The tech news sites and reporters I truly value are those with that rare critical eye that’s averse to hype and generous with interpretation. Among many I can count on for that are Alexis Madrigal at The Atlantic, Adrianne Jeffries and the entire staff of Betabeat, Peter Kafka and Kara Swisher at All Things D, Marshall Kirkpatrick at ReadWriteWeb, Ryan Tate at Gawker, Danny Sullivan at Search Engine Land, and Julia Angwin at the Journal.

3. What platforms do you read/get content on? Are you into reading content on your iPhone or tablet, or do you still remember how to unfold a newspaper? Do you ever watch television news programs?

I used to subscribe to the print editions of the Wall Street Journal, the New York Times, and, when I lived up there, the Boston Globe, along with an array of magazines from New York to The Nation. But I’ve slowly given them up, and since my New Yorker subscription lapsed last year, I haven’t been regularly receiving any tangible news. (I still pick up a magazine on newsstands about once a week.)

So I read the vast majority of my news on my laptop at home and desktop computer at work, relying on tools I’ve described above. App store, schmapp store: I still think Web browsers are by far the best reading platform, at least for someone with ridiculous habits like me. And there’s plenty of innovation happening around how we get news, particularly breaking news, in the browser. Two great examples last year were the New York Daily News covering Occupy Wall Street and Reuters covering Arab Spring. This year I’m sure we’ll see cool new mobile interfaces for news that don’t require apps.
□ □ □ □ □
What is expected> Copy the passage on news reading habits in full, word for word. The lines that follow come from a separate source.
□ □ □ □ □
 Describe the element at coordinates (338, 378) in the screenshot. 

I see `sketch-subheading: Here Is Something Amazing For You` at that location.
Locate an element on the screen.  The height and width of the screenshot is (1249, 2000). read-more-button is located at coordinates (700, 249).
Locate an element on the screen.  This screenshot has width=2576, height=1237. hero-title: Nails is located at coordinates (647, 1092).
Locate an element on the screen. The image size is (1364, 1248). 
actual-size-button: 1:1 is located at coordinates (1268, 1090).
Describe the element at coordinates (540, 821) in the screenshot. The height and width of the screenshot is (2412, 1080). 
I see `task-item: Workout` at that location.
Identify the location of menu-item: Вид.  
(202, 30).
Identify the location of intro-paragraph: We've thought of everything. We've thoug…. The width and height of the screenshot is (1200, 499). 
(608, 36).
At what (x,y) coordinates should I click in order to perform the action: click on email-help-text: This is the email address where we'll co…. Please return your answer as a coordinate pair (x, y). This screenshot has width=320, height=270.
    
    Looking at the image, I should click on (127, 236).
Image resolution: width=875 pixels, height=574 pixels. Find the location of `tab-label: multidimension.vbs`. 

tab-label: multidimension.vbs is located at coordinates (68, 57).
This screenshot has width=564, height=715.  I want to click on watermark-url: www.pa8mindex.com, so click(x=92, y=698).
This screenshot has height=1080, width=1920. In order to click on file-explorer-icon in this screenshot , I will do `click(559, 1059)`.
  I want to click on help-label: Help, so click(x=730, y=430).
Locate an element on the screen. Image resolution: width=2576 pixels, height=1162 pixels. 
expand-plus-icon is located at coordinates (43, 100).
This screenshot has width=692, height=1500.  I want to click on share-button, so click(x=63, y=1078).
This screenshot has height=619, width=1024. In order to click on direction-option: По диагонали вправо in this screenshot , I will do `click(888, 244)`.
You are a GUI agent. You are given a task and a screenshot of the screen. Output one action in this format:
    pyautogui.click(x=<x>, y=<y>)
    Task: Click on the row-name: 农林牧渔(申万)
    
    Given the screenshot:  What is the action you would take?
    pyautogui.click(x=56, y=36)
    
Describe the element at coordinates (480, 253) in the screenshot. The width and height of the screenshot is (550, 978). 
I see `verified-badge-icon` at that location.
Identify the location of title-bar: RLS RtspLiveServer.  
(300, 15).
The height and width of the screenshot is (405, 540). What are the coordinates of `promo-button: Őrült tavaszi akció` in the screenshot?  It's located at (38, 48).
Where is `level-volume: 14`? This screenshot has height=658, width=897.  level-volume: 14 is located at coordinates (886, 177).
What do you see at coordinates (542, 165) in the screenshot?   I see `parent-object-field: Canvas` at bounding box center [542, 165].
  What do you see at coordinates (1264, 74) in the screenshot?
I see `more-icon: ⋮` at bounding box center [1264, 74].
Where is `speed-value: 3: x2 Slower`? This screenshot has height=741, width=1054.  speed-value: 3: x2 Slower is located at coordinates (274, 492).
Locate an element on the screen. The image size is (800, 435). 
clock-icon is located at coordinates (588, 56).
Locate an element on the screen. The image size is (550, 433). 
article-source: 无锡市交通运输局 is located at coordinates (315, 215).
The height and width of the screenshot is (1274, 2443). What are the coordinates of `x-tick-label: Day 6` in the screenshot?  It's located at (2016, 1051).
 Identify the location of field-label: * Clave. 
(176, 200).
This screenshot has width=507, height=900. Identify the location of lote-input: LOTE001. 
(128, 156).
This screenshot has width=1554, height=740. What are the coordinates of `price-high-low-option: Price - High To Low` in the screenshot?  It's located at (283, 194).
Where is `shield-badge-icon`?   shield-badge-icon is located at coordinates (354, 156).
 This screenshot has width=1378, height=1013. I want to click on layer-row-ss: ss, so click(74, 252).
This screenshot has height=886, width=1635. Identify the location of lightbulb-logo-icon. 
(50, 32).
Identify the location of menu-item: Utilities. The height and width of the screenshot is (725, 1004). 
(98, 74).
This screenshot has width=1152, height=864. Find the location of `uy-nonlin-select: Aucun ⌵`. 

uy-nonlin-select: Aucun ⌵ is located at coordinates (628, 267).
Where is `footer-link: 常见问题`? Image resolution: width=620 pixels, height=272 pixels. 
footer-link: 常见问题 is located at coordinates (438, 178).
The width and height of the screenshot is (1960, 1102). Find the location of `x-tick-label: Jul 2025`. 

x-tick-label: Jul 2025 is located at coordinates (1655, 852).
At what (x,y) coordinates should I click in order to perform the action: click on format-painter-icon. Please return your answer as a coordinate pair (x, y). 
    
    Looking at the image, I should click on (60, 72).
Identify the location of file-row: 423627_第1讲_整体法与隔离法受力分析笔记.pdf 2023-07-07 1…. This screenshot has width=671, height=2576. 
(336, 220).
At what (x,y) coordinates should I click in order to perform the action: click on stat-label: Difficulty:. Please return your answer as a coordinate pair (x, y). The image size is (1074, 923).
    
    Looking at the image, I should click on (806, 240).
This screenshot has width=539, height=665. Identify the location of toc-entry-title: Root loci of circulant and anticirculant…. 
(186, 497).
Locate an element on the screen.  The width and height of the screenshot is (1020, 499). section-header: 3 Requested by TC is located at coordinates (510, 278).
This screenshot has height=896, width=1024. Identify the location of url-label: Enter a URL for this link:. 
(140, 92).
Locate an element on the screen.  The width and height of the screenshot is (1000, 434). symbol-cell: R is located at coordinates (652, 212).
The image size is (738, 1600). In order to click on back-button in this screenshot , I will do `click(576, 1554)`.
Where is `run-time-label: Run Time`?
□ □ □ □ □
Output>
The tech news sites and reporters I truly value are those with that rare critical eye that’s averse to hype and generous with interpretation. Among many I can count on for that are Alexis Madrigal at The Atlantic, Adrianne Jeffries and the entire staff of Betabeat, Peter Kafka and Kara Swisher at All Things D, Marshall Kirkpatrick at ReadWriteWeb, Ryan Tate at Gawker, Danny Sullivan at Search Engine Land, and Julia Angwin at the Journal.

3. What platforms do you read/get content on? Are you into reading content on your iPhone or tablet, or do you still remember how to unfold a newspaper? Do you ever watch television news programs?

I used to subscribe to the print editions of the Wall Street Journal, the New York Times, and, when I lived up there, the Boston Globe, along with an array of magazines from New York to The Nation. But I’ve slowly given them up, and since my New Yorker subscription lapsed last year, I haven’t been regularly receiving any tangible news. (I still pick up a magazine on newsstands about once a week.)

So I read the vast majority of my news on my laptop at home and desktop computer at work, relying on tools I’ve described above. App store, schmapp store: I still think Web browsers are by far the best reading platform, at least for someone with ridiculous habits like me. And there’s plenty of innovation happening around how we get news, particularly breaking news, in the browser. Two great examples last year were the New York Daily News covering Occupy Wall Street and Reuters covering Arab Spring. This year I’m sure we’ll see cool new mobile interfaces for news that don’t require apps.